- [Task prompt]:
Verbatim copy without images: repeat the records in full.

- [Given records]:
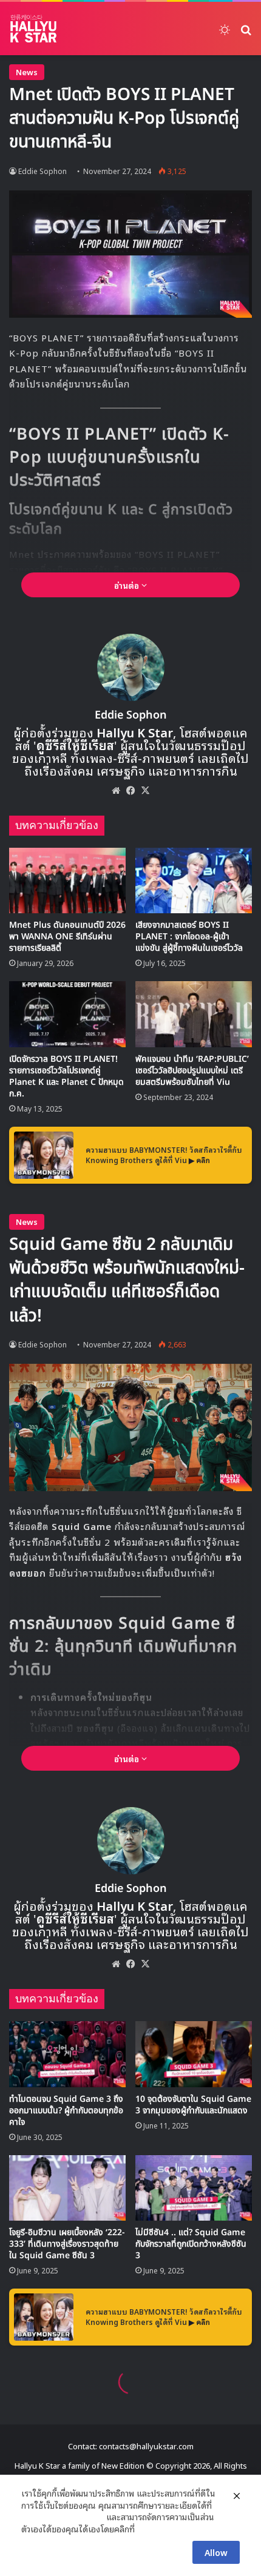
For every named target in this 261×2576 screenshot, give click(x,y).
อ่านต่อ (127, 585)
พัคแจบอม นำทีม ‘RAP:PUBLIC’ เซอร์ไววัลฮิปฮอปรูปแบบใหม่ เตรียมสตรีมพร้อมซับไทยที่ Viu (192, 1070)
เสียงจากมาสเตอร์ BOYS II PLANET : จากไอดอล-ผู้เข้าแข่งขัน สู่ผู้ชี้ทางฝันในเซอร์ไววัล (189, 936)
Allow (216, 2552)
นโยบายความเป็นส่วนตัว (62, 2517)
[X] (145, 790)
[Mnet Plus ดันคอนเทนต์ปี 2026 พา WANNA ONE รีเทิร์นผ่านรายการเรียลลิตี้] (67, 880)
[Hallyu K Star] (33, 28)
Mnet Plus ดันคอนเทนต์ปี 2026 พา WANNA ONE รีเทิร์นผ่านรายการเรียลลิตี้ (67, 936)
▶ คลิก (199, 1160)
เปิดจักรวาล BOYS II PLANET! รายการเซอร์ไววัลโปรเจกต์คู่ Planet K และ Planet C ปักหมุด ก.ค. (66, 1076)
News (27, 71)
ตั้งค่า (147, 2529)
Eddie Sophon (42, 170)
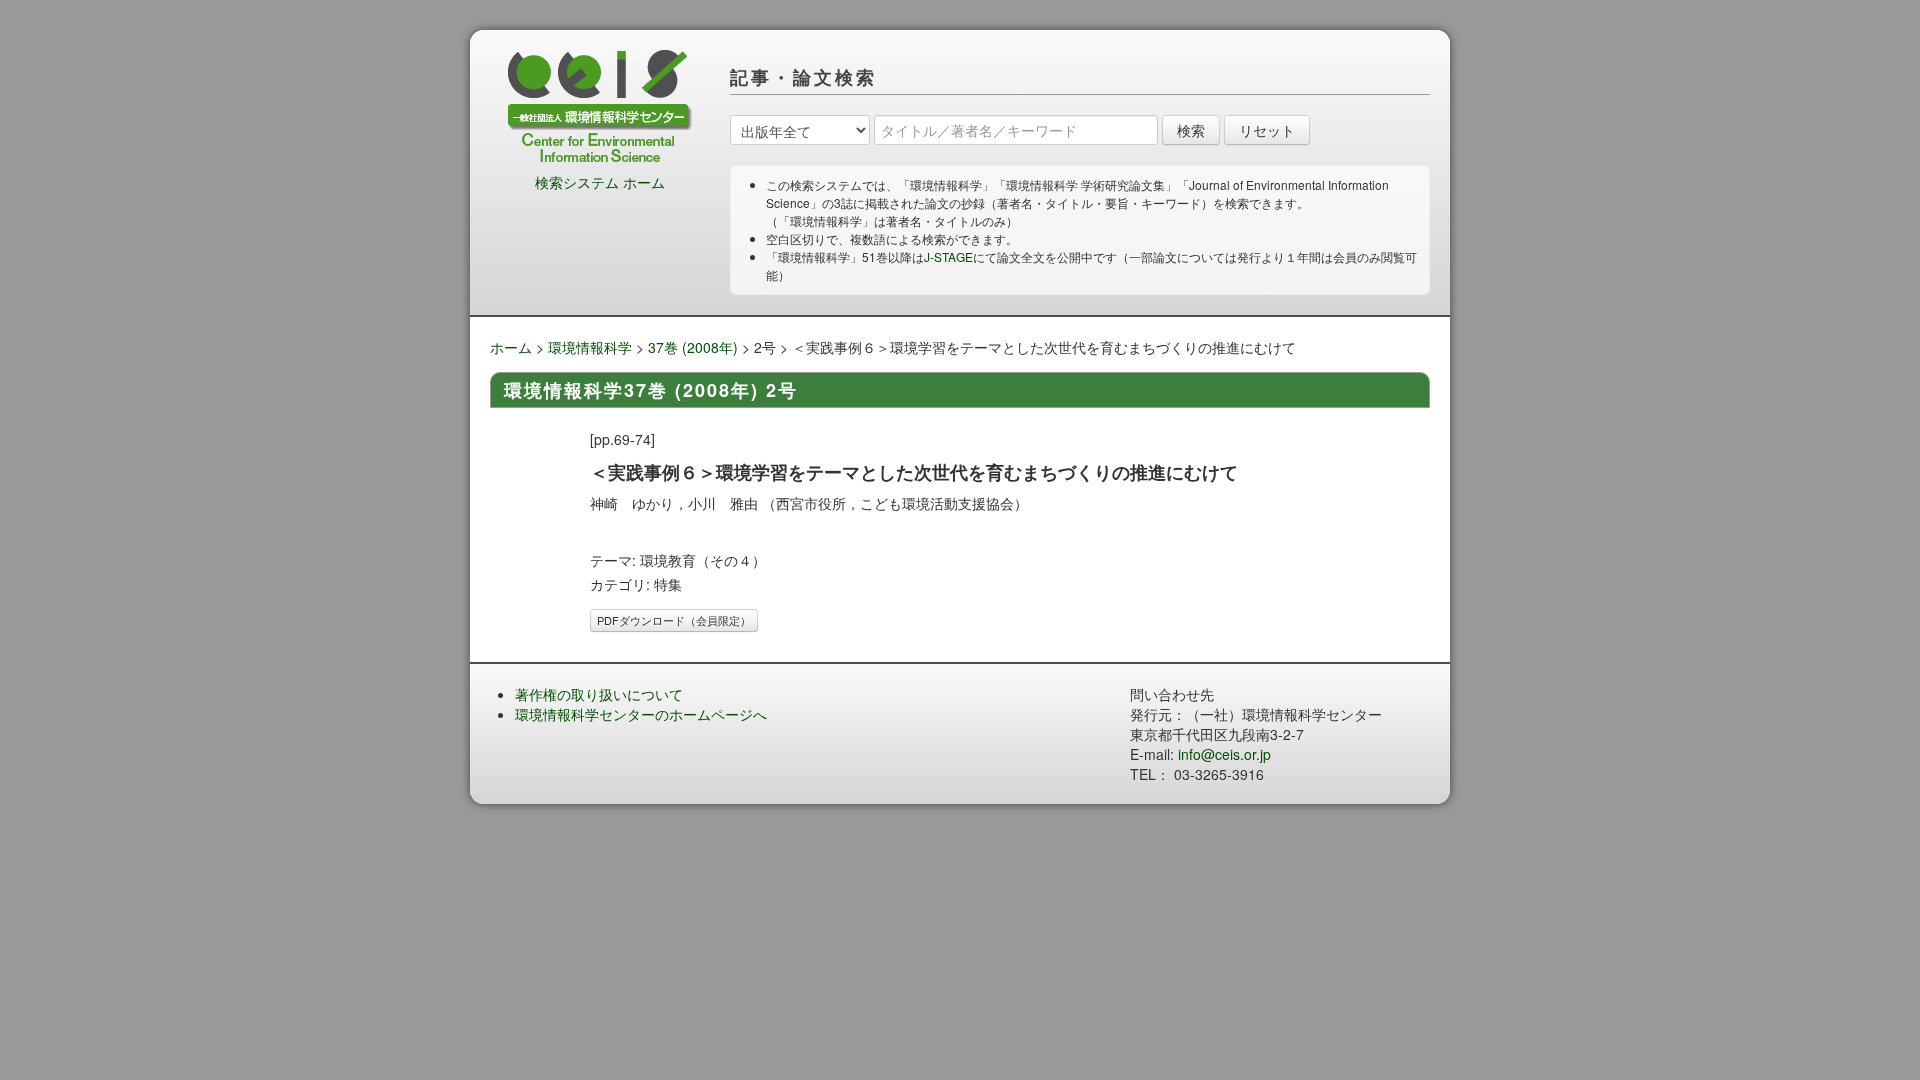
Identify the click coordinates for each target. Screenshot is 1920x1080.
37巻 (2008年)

- [Output below]:
For every named target in this 261×2576 screenshot, give click(x,y).
อ่านต่อ (127, 585)
พัคแจบอม นำทีม ‘RAP:PUBLIC’ เซอร์ไววัลฮิปฮอปรูปแบบใหม่ เตรียมสตรีมพร้อมซับไทยที่ Viu (192, 1070)
เสียงจากมาสเตอร์ BOYS II PLANET : จากไอดอล-ผู้เข้าแข่งขัน สู่ผู้ชี้ทางฝันในเซอร์ไววัล (189, 936)
Allow (216, 2552)
นโยบายความเป็นส่วนตัว (62, 2517)
[X] (145, 790)
[Mnet Plus ดันคอนเทนต์ปี 2026 พา WANNA ONE รีเทิร์นผ่านรายการเรียลลิตี้] (67, 880)
[Hallyu K Star] (33, 28)
Mnet Plus ดันคอนเทนต์ปี 2026 พา WANNA ONE รีเทิร์นผ่านรายการเรียลลิตี้ (67, 936)
▶ คลิก (199, 1160)
เปิดจักรวาล BOYS II PLANET! รายการเซอร์ไววัลโปรเจกต์คู่ Planet K และ Planet C ปักหมุด ก.ค. (66, 1076)
News (27, 71)
ตั้งค่า (147, 2529)
Eddie Sophon (42, 170)
Identify the click coordinates for each target. Screenshot is 1920x1080.
37巻 (2008年)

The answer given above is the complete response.